Sampling Distributions
Suppose that we draw all possible samples of size n from a given
population. Suppose further that we compute a
statistic (e.g., a mean, proportion, standard deviation) for each
sample. The probability
distribution of this statistic is called a sampling distribution. And
the standard deviation of this statistic is called the standard error.
Variability of a Sampling Distribution
The variability of a sampling distribution is measured by its
variance or its
standard deviation. The variability of a sampling
distribution depends on three factors:
- The way that the random sample is chosen.

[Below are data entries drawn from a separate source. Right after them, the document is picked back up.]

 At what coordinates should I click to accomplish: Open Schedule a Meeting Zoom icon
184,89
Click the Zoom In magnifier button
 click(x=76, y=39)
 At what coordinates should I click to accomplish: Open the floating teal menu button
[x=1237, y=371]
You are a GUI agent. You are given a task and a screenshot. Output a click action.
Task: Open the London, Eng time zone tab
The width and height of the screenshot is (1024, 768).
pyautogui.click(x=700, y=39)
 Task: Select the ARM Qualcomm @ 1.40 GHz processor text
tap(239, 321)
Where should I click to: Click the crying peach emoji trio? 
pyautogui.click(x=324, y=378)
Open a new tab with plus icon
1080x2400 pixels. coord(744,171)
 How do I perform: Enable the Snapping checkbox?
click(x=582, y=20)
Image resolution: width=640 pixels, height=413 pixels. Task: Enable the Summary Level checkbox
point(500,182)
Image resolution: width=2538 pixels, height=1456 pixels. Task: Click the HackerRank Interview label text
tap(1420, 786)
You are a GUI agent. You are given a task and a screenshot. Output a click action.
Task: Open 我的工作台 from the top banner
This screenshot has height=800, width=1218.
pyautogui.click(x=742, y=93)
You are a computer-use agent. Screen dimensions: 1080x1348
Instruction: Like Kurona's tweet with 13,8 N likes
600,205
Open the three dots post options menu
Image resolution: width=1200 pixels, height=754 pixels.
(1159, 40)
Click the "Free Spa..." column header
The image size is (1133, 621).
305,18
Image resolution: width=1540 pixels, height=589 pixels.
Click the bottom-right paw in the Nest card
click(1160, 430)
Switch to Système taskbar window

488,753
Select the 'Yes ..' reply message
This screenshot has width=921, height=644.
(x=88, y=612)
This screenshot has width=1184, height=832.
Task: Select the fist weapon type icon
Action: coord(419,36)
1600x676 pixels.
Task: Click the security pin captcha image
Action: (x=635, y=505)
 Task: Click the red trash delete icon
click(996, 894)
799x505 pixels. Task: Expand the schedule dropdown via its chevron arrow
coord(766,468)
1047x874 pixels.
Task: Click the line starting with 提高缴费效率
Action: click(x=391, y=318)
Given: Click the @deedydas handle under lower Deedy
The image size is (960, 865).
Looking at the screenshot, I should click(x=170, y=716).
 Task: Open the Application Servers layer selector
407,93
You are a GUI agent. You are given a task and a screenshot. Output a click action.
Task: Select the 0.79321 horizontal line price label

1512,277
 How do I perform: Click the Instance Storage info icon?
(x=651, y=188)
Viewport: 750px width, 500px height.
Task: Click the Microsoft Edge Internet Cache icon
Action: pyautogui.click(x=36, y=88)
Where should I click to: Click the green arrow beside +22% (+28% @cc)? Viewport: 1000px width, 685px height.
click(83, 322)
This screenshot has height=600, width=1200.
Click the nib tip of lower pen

If the population size is much larger than the sample size, then the sampling
distribution has roughly the same standard error, whether we sample
with or
without replacement. On the other hand, if the sample represents a
significant fraction (say, 1/20) of the population size, the standard error
will be meaningfully smaller, when we sample without replacement.
Sampling Distribution of the Mean
Suppose we draw all possible samples of size n from a population of size N.
Suppose further that we compute a mean score for each sample. In this way, we
create a sampling distribution of the mean.
We know the following about the sampling distribution of the mean.
The mean of the sampling distribution (μ_{x})
is equal to the mean of the population (μ).
And the standard error of the sampling distribution (σ_{x})
is determined by the standard deviation of the population (σ),
the population size (N), and the sample size (n). These relationships are shown in the
equations below:
μ_{x} = μ
σ_{x} = [ σ / sqrt(n) ] * sqrt[ (N - n ) / (N - 1) ]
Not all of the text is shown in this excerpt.